Selecting Clock Management Modes of Operation
Some of the high-speed microcontrollers support different clock management modes such as Stop mode, Power Management Modes (PMMs) and Idle mode. It is possible to switch between these modes allowing user to optimize the speed of the device while power consumption.
Selectable Clock Source
The crystal oscillator is a large consumer of power on any microcontroller, especially during low power operation. The ring oscillator, used for quick starts from Stop mode, can also be used to provide an approximately 3 to 4MHz clock source during normal operation. Although a crystal oscillator is still required at power-up, once the crystal has stabilized, device operation can be switched to the ring oscillator, realizing a power savings of as much as 25 mA.
Clock Speed Control
The operating frequency of a microcontroller is the single biggest factor in determining power consumption. The High-Speed Microcontroller family of microcontrollers supports different clock speed management modes that conserve power by slowing or stopping the internal clock. These modes allow the system developer to maximize power savings with a minimum impact on performance.

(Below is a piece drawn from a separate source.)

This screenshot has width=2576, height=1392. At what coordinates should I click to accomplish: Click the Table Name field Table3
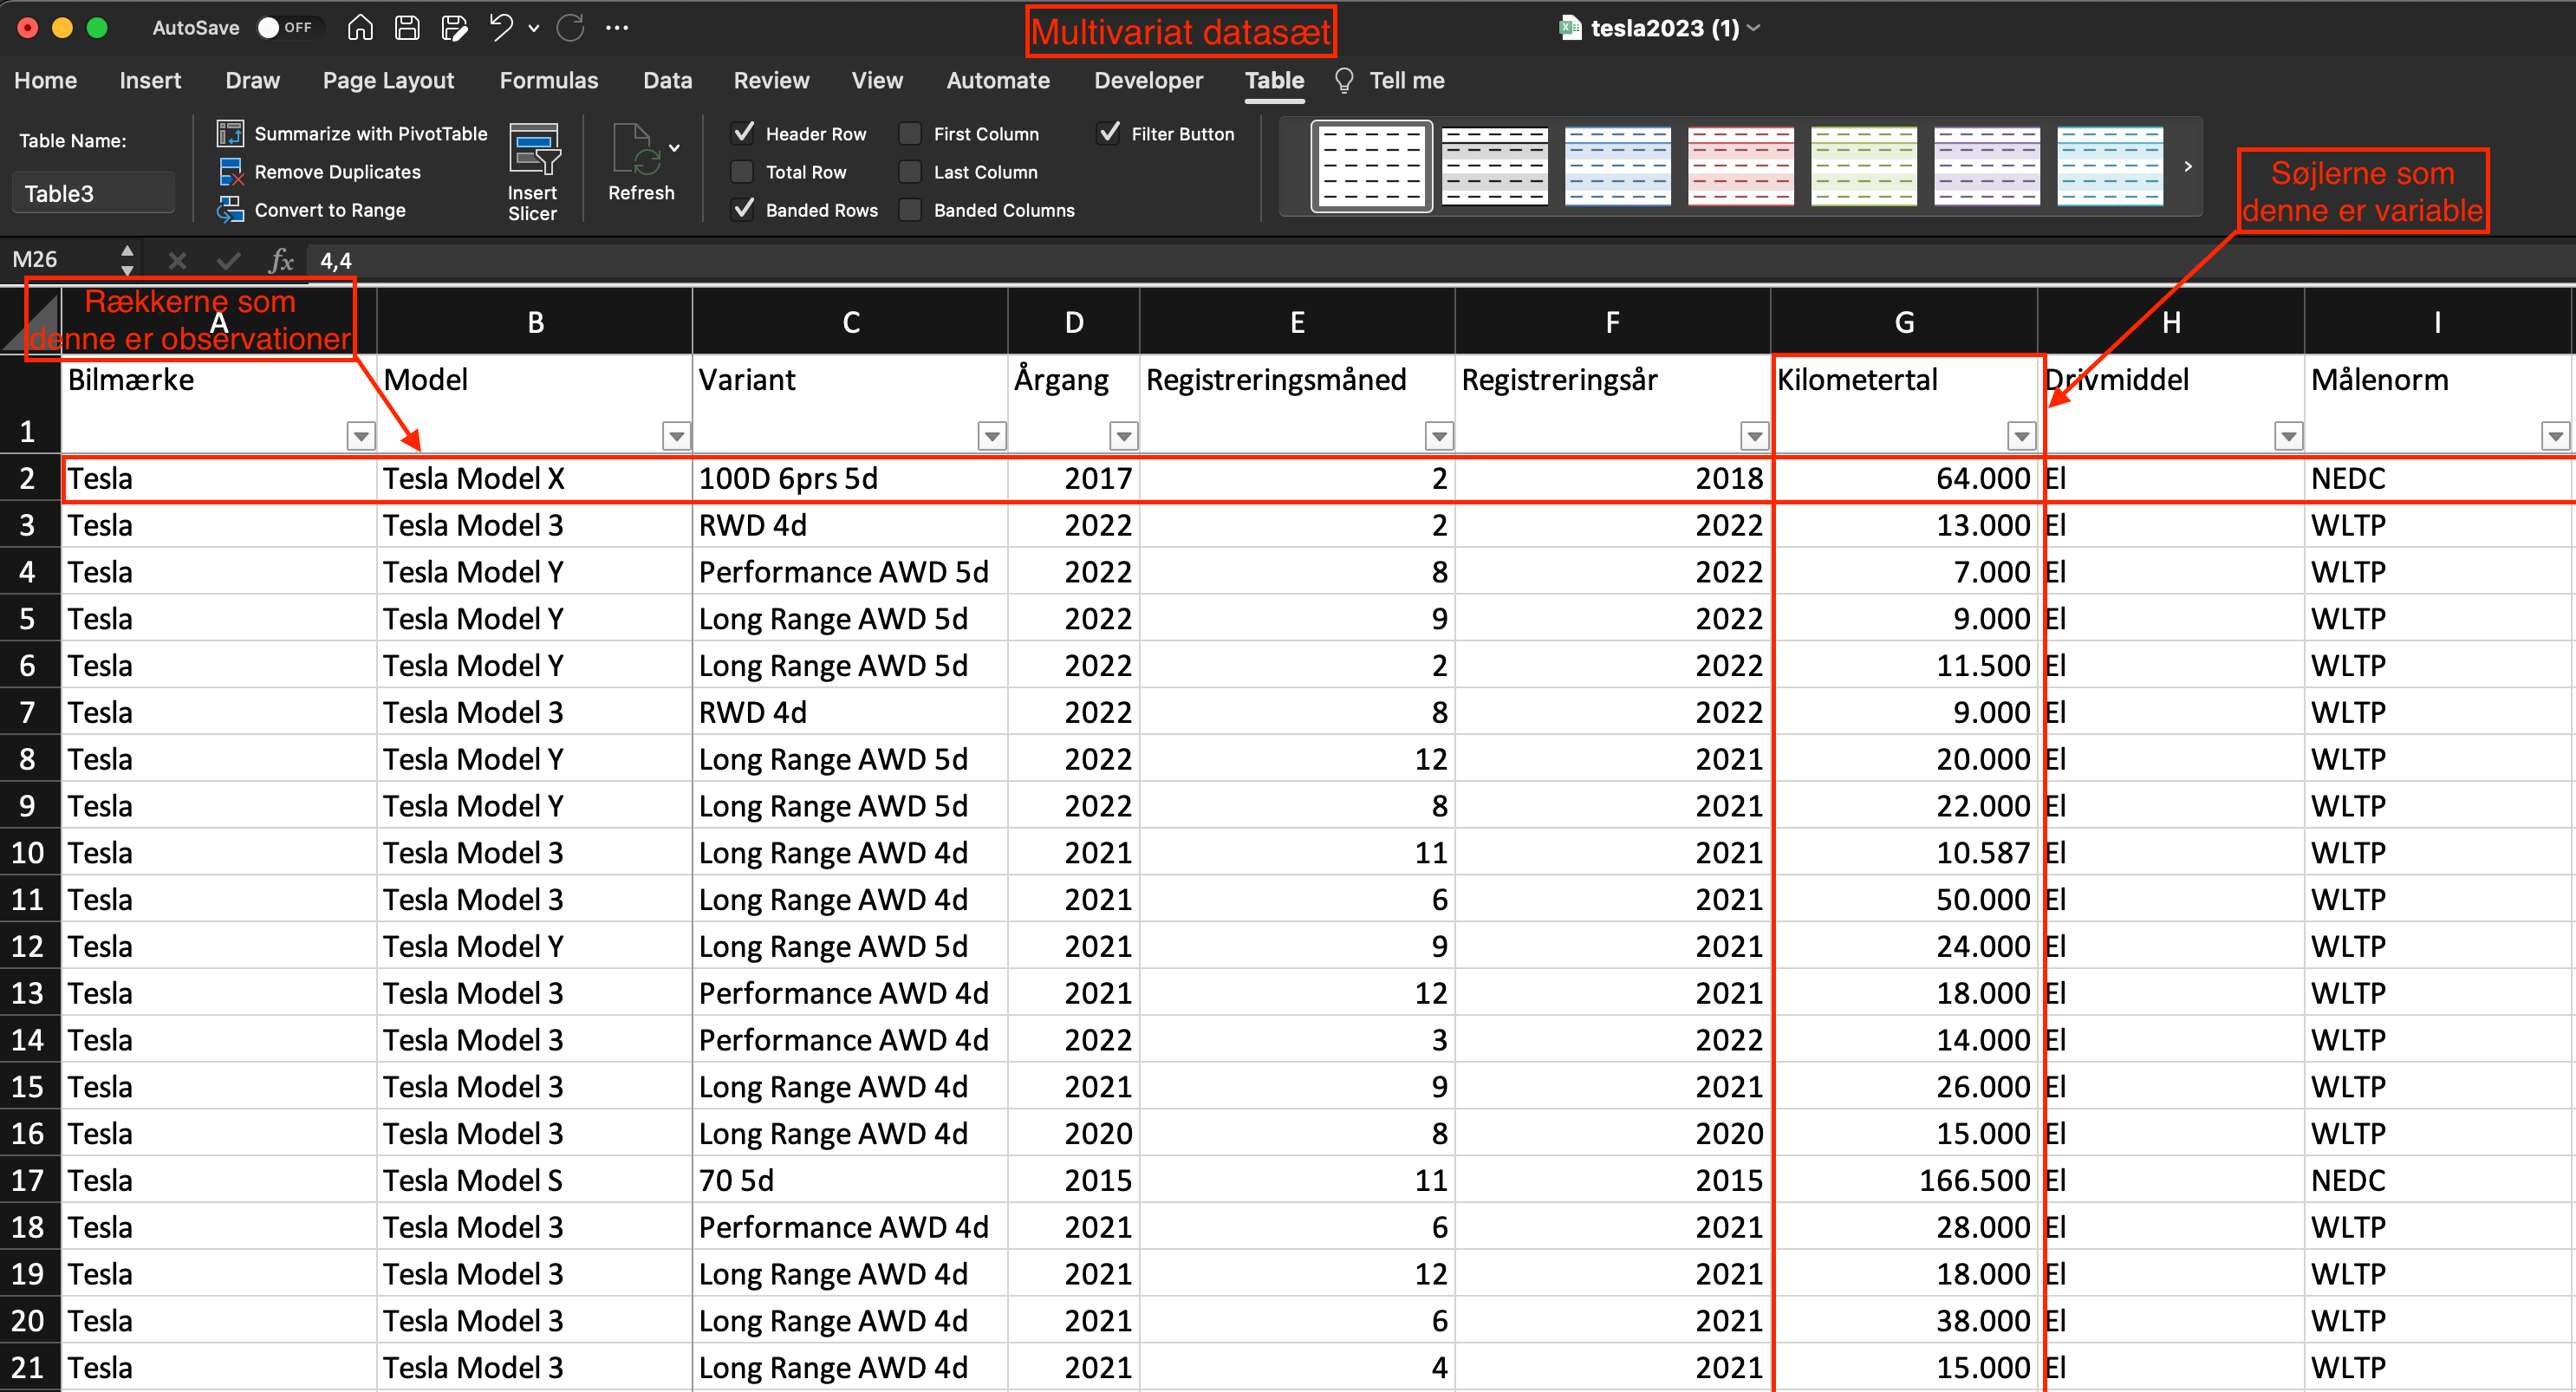[x=93, y=193]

Software execution from non-volatile memory or RAM
Developers must carefully consider whether software is executed from non-volatile memories or RAM in estimating the current consumption. Executing from RAM can offer lower active current specifications; however, many applications are not small enough to execute from RAM alone and require programs be executed from non-volatile memory.
Bus clocks enabled or disabled
Most microcontroller applications require access to memories and peripherals during software execution. This requires bus clocks to be enabled and needs to be considered in active current estimates.
Using the internal oscillator
Using internal oscillators and avoiding external oscillators can save significant energy. As external oscillators draws more current resulting in more power usage. Also it is not hard bound that one should use internal oscillator, as external oscillators are advisable to use when the applications require more clock frequency.
Conclusion
Making a low power product starts with a choice of MCU and it is significantly difficult when diverse options are available in the market. The modification of frequency can have large impact on power usage and also give a good power consumption result. The additional advantage of modifying the frequency is that there is no additional hardware cost and it can be implemented easily in the software. This technique can be used to improve the energy efficiency of a low-cost MCU. Moreover, the amount of energy saving depends upon the difference between the operating frequencies, data-processing time and the architecture of the MCU. The energy saving up to 66.9% can be achieved when using the frequency-switching technique compared with normal operation.
At the end of the day, for developers, meeting the needs of increased system functionality and performance objectives while increasing the battery life of products, is a significant challenge. To effectively develop products that deliver the longest possible battery life – or even operate with no battery at all – requires a deep understanding of the both the system requirements and the microcontroller’s current specifications. This is much more complex than simply estimating how much current the MCU consumes when active. Depending on the application being developed, frequency modification, standby current, peripheral current may have a more significant impact on battery life than MCU power.
This article was created to help developers understand how the MCUs consume power in terms of frequency and can be optimized with modification of frequency.